Rewrite every one of the items with "icon" replaced by "symbol" and nothing else changed. Omit the pictures from your version.

# RECORDS PROVIDED start

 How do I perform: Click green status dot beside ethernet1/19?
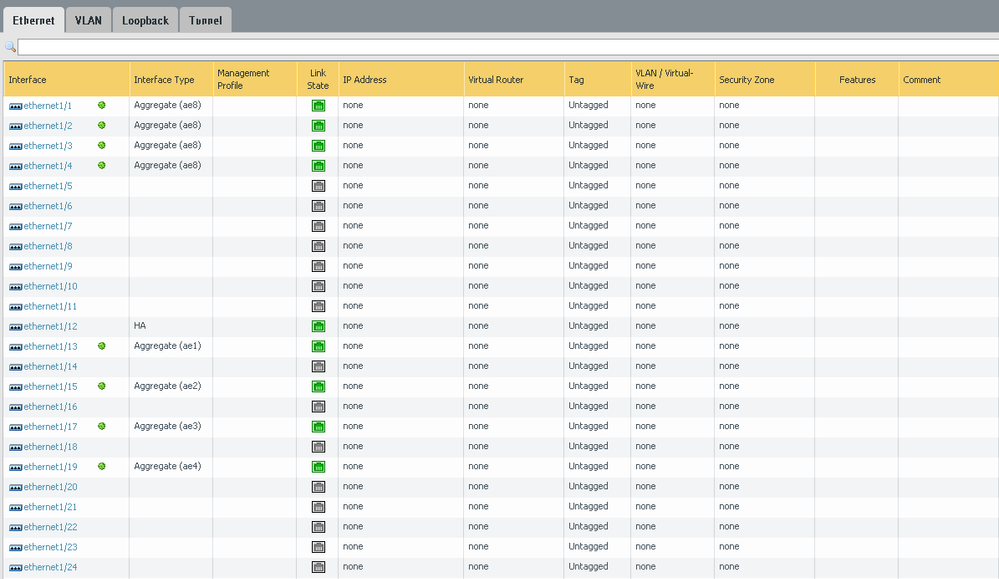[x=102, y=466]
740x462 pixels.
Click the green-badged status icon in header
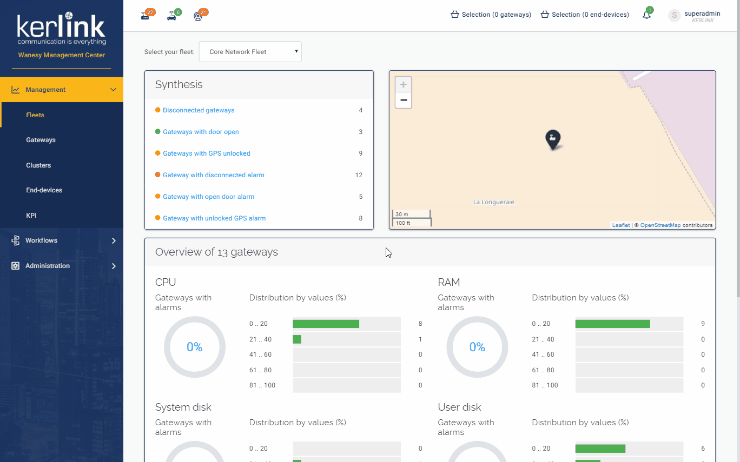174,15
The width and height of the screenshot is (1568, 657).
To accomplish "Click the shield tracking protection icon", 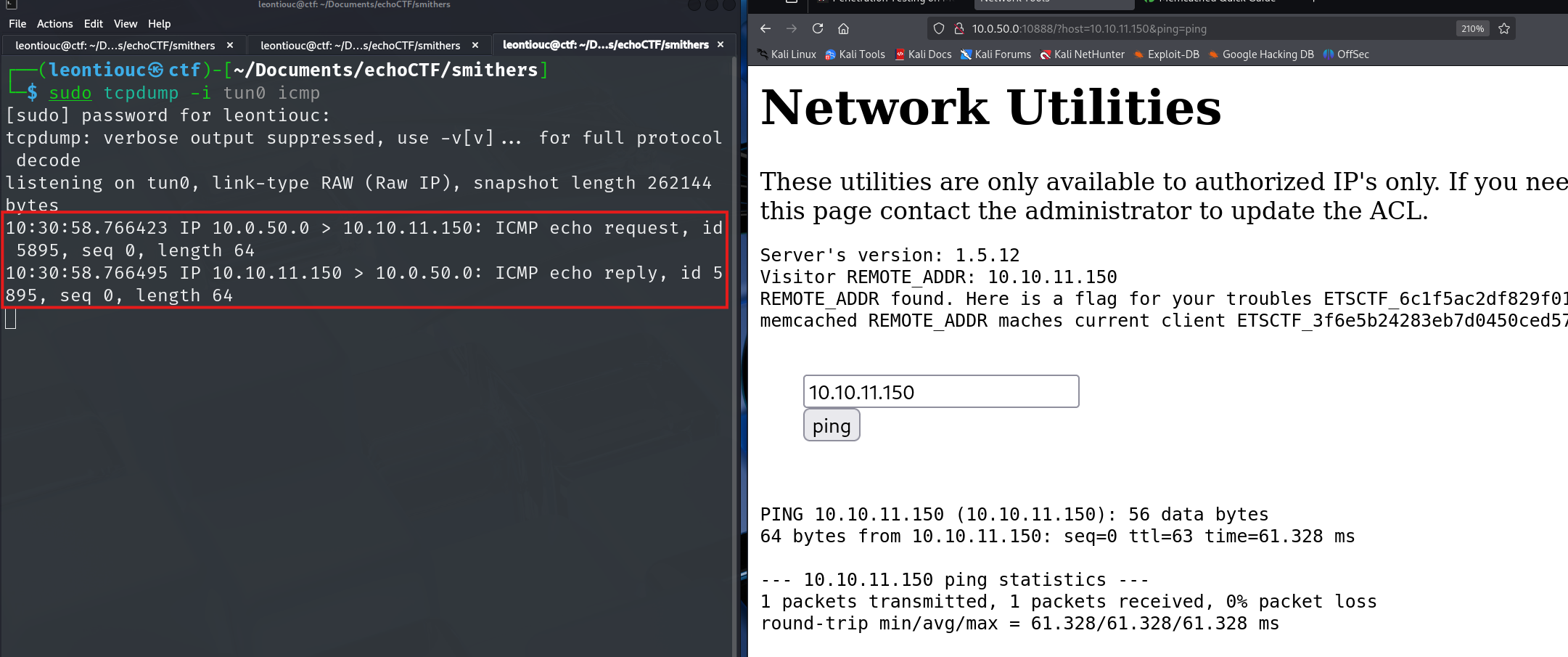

# RECORDS PROVIDED end

* THE ANSWER
 How do I perform: Click green status dot beside ethernet1/19?
[x=102, y=466]
740x462 pixels.
Click the green-badged status symbol in header
174,15
The width and height of the screenshot is (1568, 657).
To accomplish "Click the shield tracking protection symbol", 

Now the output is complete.